Yılmaz hocayla olan dostluğu ona, bir kitap yazmasına da ilham vermiştir. En son yazdığı “deli deli işler yapan bir Eskişehirli” kitabında Prof. Dr. Yılmaz Büyükerşen’i roman tadında anlatır.
Ön sözünde hani, “hayatım roman olur!” Diye bir söz vardır ya, Yılmaz hoca için söylenmiş gibidir diye başlar.
Yılmaz hoca dostum dediği Suat Çağlayan’ın yazdığı Safiye Ali isimli biyografik romanını iki günde okur ve Suat beyi telefonla arayarak aderki; “ benimde romanımı yazmalısın. İstediğin kadar bilgi ve belge verebilirim, renkli olayları anlatabilirim..!
Ardında bir yük bindirdi sırtıma diyor Suat Çağlayan. Eğer yazmazsan diye başlayan duygusal bir yük!
“Abi çok zor” dedim. ”romanda anlatacağım kurgular sizi rahatsız edebilir. Bunun aşkı var, siyaseti var, sürtüşmeleri var, olayların abartılması ve düş kırıklıkları var. Yani hoşunuza gitmeyen şeyler yazabilirim”.
“merak etme” dedi. Senin roman kurgusu içinde anlatacağın olaylar benin yaşamımda o kadar çok ki, ne anlatsan bende karşılığı olacaktır.
Böyle başlamış.
Hocanın üretken, renkli yaşamı üzerinde kurgulanan biyografik bir roman.
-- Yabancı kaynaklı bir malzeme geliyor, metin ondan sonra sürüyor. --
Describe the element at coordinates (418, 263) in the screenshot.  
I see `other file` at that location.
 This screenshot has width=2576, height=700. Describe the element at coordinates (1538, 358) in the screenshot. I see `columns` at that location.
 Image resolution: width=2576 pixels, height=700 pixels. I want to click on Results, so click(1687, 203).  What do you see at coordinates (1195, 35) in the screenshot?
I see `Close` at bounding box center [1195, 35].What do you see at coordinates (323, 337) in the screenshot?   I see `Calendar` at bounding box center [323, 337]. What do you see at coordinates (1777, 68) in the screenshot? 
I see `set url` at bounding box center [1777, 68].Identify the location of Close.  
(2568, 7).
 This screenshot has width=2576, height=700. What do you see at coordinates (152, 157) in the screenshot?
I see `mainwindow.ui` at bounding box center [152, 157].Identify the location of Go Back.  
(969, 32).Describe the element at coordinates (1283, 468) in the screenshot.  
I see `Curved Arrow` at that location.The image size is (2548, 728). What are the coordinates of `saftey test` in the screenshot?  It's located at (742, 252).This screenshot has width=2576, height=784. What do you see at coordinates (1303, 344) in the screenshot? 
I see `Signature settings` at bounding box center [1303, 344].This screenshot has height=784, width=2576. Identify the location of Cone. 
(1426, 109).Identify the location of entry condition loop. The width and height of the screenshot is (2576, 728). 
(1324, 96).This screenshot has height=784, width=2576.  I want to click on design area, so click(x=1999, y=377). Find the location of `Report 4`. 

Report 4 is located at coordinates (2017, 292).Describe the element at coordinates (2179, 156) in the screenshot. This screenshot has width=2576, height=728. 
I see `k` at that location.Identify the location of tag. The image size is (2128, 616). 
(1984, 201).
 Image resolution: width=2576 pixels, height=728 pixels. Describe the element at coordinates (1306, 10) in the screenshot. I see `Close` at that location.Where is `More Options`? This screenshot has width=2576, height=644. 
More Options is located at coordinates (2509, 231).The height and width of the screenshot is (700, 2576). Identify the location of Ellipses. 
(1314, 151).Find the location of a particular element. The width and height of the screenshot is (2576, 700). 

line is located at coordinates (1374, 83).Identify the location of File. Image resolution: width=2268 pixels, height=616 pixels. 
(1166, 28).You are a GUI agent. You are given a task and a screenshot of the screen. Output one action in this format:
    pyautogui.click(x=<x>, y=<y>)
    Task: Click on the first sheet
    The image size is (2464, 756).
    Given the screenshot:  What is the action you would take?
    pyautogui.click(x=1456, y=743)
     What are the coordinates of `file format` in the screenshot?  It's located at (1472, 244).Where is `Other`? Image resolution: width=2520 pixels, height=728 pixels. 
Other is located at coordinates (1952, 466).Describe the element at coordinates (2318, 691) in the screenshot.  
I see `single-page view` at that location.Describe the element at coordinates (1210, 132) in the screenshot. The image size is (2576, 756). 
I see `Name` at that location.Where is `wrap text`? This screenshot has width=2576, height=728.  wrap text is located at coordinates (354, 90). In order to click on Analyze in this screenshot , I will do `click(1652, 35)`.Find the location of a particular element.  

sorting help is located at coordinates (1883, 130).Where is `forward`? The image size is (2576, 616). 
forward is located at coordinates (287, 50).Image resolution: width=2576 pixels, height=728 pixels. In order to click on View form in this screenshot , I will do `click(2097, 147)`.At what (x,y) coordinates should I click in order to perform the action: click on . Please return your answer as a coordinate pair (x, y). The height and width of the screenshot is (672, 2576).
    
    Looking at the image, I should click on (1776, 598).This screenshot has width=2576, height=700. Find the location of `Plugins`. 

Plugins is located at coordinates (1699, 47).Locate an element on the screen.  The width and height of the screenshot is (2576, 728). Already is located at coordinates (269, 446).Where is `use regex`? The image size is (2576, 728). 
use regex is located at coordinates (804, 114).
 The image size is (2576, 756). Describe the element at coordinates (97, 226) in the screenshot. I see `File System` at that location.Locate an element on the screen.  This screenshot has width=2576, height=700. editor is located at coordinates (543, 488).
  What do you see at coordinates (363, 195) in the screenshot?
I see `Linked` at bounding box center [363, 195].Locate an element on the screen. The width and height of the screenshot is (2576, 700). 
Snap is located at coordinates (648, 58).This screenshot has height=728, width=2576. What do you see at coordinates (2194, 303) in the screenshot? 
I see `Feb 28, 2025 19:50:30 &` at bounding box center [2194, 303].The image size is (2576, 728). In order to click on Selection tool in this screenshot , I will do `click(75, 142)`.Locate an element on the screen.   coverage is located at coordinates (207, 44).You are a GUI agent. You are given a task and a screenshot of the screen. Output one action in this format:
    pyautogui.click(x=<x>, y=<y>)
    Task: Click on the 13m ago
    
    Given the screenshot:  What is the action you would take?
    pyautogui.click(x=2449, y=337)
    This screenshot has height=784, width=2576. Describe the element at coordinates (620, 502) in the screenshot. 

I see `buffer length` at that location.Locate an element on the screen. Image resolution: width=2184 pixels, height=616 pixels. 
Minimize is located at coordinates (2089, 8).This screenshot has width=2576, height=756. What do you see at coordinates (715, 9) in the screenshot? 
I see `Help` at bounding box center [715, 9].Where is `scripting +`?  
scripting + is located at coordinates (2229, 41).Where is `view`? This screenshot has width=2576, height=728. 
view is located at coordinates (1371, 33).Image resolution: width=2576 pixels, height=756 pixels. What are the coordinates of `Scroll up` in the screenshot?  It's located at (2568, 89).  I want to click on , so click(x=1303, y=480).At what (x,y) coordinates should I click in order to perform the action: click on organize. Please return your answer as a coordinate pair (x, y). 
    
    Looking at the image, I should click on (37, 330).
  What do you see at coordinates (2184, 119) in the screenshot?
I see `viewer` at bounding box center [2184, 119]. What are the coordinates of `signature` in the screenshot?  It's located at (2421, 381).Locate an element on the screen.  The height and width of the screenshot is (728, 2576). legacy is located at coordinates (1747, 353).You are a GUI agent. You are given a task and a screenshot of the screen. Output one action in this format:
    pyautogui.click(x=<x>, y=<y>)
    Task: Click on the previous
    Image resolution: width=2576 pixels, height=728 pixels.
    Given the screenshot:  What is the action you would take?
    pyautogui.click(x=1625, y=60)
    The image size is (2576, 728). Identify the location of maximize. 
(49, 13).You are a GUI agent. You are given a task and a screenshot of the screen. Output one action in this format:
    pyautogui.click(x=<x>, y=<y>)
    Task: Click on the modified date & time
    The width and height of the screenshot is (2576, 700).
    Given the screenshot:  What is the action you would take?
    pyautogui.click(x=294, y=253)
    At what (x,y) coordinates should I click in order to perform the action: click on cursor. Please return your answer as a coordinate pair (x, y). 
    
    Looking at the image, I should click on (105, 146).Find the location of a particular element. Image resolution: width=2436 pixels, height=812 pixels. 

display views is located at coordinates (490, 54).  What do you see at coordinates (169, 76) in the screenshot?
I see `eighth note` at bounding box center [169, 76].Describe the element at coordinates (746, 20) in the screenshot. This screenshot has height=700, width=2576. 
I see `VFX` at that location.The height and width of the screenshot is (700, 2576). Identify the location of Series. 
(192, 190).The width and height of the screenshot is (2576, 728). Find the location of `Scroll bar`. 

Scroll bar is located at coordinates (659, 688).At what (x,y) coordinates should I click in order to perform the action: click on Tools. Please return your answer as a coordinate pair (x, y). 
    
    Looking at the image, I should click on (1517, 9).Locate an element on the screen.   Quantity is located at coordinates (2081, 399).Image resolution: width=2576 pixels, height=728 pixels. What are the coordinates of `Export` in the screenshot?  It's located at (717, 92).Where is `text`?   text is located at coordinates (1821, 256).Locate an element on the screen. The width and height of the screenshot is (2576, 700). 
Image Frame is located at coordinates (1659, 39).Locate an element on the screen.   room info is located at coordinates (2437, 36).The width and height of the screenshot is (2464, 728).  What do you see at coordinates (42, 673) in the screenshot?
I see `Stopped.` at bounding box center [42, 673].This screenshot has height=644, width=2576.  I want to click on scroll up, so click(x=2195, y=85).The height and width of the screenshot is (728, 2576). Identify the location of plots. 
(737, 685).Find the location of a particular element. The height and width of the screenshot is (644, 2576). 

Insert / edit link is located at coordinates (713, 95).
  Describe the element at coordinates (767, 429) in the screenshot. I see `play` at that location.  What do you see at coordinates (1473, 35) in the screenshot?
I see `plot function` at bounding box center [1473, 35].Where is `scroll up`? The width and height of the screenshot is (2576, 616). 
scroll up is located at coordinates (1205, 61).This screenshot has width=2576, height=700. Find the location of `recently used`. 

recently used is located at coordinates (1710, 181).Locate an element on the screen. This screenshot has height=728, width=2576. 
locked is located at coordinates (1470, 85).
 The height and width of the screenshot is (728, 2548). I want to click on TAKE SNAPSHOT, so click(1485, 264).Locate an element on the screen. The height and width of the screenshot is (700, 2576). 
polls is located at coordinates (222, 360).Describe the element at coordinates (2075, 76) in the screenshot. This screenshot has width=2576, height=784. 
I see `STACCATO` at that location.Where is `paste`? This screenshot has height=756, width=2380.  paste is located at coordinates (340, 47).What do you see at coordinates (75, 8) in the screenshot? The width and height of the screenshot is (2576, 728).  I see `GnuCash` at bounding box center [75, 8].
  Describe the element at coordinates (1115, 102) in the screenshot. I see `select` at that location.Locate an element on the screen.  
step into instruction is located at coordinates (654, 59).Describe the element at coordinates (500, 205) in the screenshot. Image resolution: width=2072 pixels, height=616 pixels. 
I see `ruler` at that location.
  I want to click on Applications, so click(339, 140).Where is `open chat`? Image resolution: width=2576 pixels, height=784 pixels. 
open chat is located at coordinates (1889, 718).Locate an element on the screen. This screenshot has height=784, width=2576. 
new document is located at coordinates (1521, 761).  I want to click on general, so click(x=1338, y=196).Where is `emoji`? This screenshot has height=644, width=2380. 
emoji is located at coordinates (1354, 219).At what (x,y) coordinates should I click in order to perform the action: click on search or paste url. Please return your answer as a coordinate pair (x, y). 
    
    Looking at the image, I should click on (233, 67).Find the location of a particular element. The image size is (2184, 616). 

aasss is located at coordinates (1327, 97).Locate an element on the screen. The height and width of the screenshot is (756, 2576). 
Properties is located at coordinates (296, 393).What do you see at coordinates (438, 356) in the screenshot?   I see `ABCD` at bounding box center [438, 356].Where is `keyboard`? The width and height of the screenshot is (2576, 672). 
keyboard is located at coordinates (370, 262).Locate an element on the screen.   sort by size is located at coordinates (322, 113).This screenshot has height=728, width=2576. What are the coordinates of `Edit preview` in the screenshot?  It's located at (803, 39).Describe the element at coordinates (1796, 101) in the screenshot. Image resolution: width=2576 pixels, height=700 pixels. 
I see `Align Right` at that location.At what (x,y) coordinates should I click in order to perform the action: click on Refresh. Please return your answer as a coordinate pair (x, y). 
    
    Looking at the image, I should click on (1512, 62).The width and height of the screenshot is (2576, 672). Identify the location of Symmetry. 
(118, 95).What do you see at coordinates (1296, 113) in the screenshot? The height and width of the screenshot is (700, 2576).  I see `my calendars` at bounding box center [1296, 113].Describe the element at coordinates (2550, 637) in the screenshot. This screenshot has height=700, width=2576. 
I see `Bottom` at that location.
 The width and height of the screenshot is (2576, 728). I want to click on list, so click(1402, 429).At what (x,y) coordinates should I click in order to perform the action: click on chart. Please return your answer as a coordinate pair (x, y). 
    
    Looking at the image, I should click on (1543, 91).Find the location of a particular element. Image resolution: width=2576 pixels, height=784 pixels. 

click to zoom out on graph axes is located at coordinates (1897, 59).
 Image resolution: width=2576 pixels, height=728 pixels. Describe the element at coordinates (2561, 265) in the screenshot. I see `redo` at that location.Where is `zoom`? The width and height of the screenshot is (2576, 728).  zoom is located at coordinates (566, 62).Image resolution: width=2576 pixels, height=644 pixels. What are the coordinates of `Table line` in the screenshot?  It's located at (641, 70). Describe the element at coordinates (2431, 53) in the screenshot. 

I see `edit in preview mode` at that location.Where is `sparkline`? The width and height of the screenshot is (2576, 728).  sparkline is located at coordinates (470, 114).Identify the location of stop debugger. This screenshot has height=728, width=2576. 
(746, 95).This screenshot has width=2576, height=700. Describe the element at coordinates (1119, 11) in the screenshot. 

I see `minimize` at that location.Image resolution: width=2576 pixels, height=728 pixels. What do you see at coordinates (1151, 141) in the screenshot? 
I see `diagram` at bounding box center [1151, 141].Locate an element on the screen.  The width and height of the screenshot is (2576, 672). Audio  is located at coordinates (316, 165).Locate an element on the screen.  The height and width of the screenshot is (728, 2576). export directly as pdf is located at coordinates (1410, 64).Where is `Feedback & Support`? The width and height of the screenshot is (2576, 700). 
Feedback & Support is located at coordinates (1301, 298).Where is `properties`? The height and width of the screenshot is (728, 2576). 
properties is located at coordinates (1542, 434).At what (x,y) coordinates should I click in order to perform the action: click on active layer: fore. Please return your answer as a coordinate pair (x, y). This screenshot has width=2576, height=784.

Bunu asla unutulmaması gerekiyor. Başarılı bir yaşamın renkleri, bir resim canlılığı içinde izlerken bir dönemin siyasi, sosyal ve kültürel olayları da bir film şeridi gibi gözlerinizin önünden geçecektir.
Taaa çocukluğundan başlayıp, okul yılları ve gençliği ilk aşkını ve ailesine kadar bütün anılar bir film karesi gibidir..372.sahifesinde hocanın yanına giderek “hocam, üzerinde çalıştığım biyografik roman elimdeki bellekte “dedim ve İlhan’a uzatarak “ilhan’ cığım, Hocamın gözden geçirmesi için ona bir dosya hazırlarmısın dedim. Yılmaz hoca. O sevimli gülüşüyle bana, “sevgili kardeşim “ dedi. Yaklaşık bir yıldır seninle bu romanı konuşuyoruz ama, hangi olayda bana nasıl bir rol biçtiğini merak ediyorum” dedi. Hoca hızla kitabı okuyarak Suat beyi telefonla arayarak, Çok teşekkür ederim, sevgili kardeşim. Roman gözüyle okuduğumda çok fazla eleştirilecek bir şey olduğumu söyleyemem. Yalnız anlamadığım bir şey var.! Romanın içinde, seninle ilgili yerlerde adını geçirmiyor, sadece “kültür bakanı” diyorsun! Oysaki siyasi yaşamımızda birlikte çok şey yaptık, ortak anılarımız oldukça fazla! Senin daha çok öne çıkmanı bekliyordum.”
Yılmaz hoca haklıydı ama benimde haklı gerekçelerim vardı. “ Hocam” dedim. Sizin romanınızı yazmanın ne zor olduğunu daha başlangıçta söylemiştim. Adımı saklama nedenim tamamen duygusal! Romanı bir dostunuzun yazdığını saklayarak sırtımdaki yükü hafifletmek!”
Kitabın arka kapağında İlber Ortaylı’nın güzel bir değerlendirmesinde şunları ifade etmiş;
“Kültür Bakanlarımızdan Suat Çağlayan Hoca, Yılmaz Büyükerşen Hoca için bir kitap kaleme aldı. Bu kitapta, iyi niyetli ve yapıcı bir akademisyenin; başarılı bir Anadolu Üniversitesi rektörü ve Eskişehir Büyükşehir Belediye Başkanı hakkındaki yorumlarını ve gözlemlerini bulacağız. Türkiye tarihinde elbette önemli büyükşehir belediye başkanları olmuştur. Sayıları, iki elin parmaklarını geçmez. Ancak içlerinden biri, bana göre hepsinden ayrılır: Yılmaz Büyükerşen.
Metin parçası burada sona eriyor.